Your Innovation Portfolio is Precious

Your Innovation Portfolio is PreciousStrategy is about resource allocation.

So is innovation, and portfolio management (PM) is one proper practice of investing resource according to your innovation strategy.

Robert G. Cooper is a master in portfolio management.

He has defined 10 best practices and 4 guidelines for portfolio management for new products:

Best practices are:

  1. load the front-end of the project;
  2. install an idea to launch process and stage and gate system;
  3. adopt an incremental commitment approach (before full investment);
  4. know when to walk away (learn to kill projects)
  5. categorize your developments projects into buckets and adapt (one size doesn’t fit all)
  6. triangulate (combine multiple selection methods) to pick projects
  7. try scorecards as a Go/Kill decision tool;
  8. use success criteria (such as profitability and sales) too;
  9. use the right financial approach (Expected Commercial Value method might be more appropriate than Net Present Value);
  10. build in periodic portfolio reviews to rank your projects and prioritize resources.

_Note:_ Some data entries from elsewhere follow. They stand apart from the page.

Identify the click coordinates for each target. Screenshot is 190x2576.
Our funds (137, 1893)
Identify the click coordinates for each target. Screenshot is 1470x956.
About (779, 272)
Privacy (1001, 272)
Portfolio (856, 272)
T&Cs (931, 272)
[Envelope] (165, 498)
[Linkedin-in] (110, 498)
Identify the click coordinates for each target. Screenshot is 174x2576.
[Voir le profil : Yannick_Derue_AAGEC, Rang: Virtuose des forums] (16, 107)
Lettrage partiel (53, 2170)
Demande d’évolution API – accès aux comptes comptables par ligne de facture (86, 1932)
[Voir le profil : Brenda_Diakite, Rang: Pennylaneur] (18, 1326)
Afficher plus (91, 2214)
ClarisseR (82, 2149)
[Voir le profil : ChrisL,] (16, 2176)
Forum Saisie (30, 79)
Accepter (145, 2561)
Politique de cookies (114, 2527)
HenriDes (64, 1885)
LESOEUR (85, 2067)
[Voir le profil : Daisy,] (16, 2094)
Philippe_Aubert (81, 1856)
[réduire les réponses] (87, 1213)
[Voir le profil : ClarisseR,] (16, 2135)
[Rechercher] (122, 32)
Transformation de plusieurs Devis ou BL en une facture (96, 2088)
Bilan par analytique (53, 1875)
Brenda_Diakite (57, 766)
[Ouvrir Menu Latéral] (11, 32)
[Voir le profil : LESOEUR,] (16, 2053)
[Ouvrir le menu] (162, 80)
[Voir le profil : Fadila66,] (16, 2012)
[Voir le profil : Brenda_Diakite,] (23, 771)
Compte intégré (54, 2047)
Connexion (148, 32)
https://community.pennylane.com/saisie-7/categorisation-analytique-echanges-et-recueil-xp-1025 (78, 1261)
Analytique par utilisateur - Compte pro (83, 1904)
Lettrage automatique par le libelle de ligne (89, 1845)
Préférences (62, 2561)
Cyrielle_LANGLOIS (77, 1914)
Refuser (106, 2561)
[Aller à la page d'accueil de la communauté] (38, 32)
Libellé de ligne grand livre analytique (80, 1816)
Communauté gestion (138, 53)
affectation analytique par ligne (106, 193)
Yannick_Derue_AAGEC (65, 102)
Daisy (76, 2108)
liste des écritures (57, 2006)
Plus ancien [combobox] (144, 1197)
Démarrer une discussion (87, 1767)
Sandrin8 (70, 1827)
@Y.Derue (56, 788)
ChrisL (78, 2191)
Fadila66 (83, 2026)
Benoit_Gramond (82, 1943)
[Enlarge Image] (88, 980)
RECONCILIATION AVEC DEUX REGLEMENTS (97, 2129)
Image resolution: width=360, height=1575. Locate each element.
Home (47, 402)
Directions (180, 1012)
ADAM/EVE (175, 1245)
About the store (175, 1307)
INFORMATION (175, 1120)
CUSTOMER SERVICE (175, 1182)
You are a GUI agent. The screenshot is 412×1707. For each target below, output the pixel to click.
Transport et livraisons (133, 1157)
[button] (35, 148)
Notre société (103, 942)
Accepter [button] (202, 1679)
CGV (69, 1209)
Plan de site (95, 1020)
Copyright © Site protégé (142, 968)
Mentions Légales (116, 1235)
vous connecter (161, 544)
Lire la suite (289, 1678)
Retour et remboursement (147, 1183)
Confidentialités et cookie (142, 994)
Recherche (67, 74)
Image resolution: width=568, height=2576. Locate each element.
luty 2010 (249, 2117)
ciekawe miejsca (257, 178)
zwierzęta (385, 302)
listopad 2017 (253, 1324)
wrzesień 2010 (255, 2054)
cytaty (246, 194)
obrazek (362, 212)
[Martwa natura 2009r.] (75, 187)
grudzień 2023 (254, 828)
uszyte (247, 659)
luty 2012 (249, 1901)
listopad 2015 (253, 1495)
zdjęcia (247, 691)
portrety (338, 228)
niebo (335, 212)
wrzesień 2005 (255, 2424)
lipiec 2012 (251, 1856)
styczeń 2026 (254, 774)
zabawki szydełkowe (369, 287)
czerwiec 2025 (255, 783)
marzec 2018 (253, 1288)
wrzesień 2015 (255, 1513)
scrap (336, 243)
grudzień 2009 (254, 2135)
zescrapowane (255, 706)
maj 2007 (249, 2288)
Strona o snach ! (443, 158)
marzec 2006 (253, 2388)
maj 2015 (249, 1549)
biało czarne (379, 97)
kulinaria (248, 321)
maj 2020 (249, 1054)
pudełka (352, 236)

Guidelines or goals of PM are:

  1. maximizing the value of your portfolio using assessment tools (NPV, ECV, Scorecard);
  2. seek balance in your portfolio using Bubble diagrams and Pie charts techniques;
  3. align your portfolio with strategy, splitting resources into strategic buckets (which means you have to define a product innovation strategy)
  4. pick the right number of projects.

Another look at Portfolio Management using Rapid innovation “glasses” brings me to the following assertions to make your innovation portfolio highly valuable:

Balance your innovation portfolio (IP)

Cooper categorizes projects in New products, Platforms and technology developments, Improvements, and Customer requests. In rapid innovation approach, trying to keep innovation simple, we’ve seen that we are crossing new products, with a broader leadership platform, and customers needs and acceptance. Therefore we suggest to rather balance the portfolio between:

  1. disruptive and radical projects (see “four quadrants of innovation” ranking) drawing on a “silver bullet” approach, with high reward and high risk, and which may require time for development and engagement;
  2. quick wins projects which will demonstrate rapid innovation capabilities;
  3. exploration prototypes which are to illustrate future trends, materialize ideas, and demonstrate concepts which will further feed the innovation pipe; working  in the way design probes or concept car work, they are at low investment cost.

Rosabeth Moss Kanter in “Innovation: the classic traps (Nov 2006)“ show a rather similar approach with an innovation pyramid: “a few big bets at the top,  representing clear directions and receiving lion’s share of investment, promising midrange ideas, and a broad base of early stage ideas or incremental innovations permitting continuous improvement”.

Incremental vs Disruptive Innovation


To measure your innovation portfolio success, you have to define your goals (define a dedicated performance yardstick: initially prefer product delivery encompassing innovative leadership platform to short-term financial results), and therefore your innovation intent (define your belief, the challenges you want to face, formulate and share the innovation strategy and culture principles, create context).

It is all the more important that a fuzzy innovation strategy will prevent you from balancing portfolio consistently, and staffing resources according to priorities.

Scorecard and metrics are precious to maximize your value portfolio: so are belief, metaphor, or mantra which explain why you start moving, and will support you persistently along the innovation process.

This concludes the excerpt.